Education/Higher Education PhD

First Advisor

Cheryl D. Ching

Second Advisor

Jay Dee

Third Advisor

Dina C. Maramba


As a panethnic label, “Asian American” represents over 20 national origin groups as designated by the U.S. Census Bureau (Budiman & Ruiz, 2021). Although Pilipina/x/os are one of the largest Asian American groups in the United States, they have been misunderstood within Asian America due to their colonial history as well as East Asian hegemony. Asian American support structures in colleges and universities, such as Asian American cultural centers and Asian American studies programs, are designed to focus on the Asian American community, including Pilipina/x/o Americans. Research suggests, however, that they tend to privilege East Asian American groups.

In this study, I examined how Asian American Cultural Centers and Asian American Studies at two institutions support Pilipina/x/o American students, if at all.

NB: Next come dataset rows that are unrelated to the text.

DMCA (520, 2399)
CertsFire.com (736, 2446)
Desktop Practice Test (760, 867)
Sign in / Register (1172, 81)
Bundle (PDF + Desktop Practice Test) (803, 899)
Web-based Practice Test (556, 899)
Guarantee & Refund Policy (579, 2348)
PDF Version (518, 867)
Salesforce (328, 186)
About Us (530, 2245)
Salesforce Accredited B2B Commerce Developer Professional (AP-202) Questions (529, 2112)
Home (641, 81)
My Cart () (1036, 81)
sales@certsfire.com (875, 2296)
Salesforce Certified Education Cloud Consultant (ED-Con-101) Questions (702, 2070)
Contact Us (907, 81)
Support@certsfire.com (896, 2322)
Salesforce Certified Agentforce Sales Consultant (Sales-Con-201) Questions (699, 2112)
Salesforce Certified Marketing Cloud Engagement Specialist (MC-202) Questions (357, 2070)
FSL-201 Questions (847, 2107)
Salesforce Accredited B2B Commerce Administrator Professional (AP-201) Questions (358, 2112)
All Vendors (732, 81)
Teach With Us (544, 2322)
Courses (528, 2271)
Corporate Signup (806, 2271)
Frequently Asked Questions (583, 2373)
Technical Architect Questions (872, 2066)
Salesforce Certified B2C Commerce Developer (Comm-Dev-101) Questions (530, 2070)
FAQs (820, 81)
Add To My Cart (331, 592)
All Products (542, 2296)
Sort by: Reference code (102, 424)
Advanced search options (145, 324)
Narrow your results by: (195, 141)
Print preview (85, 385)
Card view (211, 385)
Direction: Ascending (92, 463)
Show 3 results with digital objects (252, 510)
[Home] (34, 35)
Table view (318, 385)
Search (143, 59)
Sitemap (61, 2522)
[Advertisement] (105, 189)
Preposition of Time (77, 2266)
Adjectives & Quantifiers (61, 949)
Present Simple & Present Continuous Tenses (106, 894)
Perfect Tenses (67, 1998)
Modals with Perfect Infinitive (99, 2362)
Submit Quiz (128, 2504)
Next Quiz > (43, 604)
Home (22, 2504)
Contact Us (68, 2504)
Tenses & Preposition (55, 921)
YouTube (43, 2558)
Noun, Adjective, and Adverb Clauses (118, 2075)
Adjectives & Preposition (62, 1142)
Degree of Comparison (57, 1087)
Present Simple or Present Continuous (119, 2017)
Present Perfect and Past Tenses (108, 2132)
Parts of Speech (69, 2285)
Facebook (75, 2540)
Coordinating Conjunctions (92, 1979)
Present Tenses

Conducting a multiple-site case study allowed me to understand the contexts of Garnet University (GU) and Violet University (VU) as sites for Asian American and Pilipina/x/o student support. Additionally, through this case study, I sought to understand how Pilipina/x/o American students experience Asian American support structures at these sites.

The nineteen participants in this study provided key insights into how Asian American support structures address the needs of Pilipina/x/o American students at GU and VU, and the general challenges faced by Asian Americans on college campuses. Specifically, I found that (1) Asian American was a complicated identity and concept for the participants to grapple with; (2) the impacts of East Asian hegemony on Pilipina/x/o Americans; (3) students saw Pilipina/x/o American Student Organizations as important informal sites for support; and (4) practitioners in AACCs expressed institutional challenges with supporting Asian American and Pilipina/x/o American students.

Ultimately, at the sites, Asian American support structures fostered both ethnic and panethnic identity development for Pilipina/x/o students. Based on my findings, Museus’s (2014) CECE model, Nadal’s (2004) PAID model, and literature on Pilipina/x/o American students in higher education, I propose the Pilipina/x/o Navigation of Asian American Panethnicity (PNAAP) framework. PNAAP outlines how precollege contexts, ethnic and racial identity development, and campus contexts influence how Pilipina/x/o Americans understand their connection to Asian American panethnicity. The dissertation concludes with implications for future research and practice.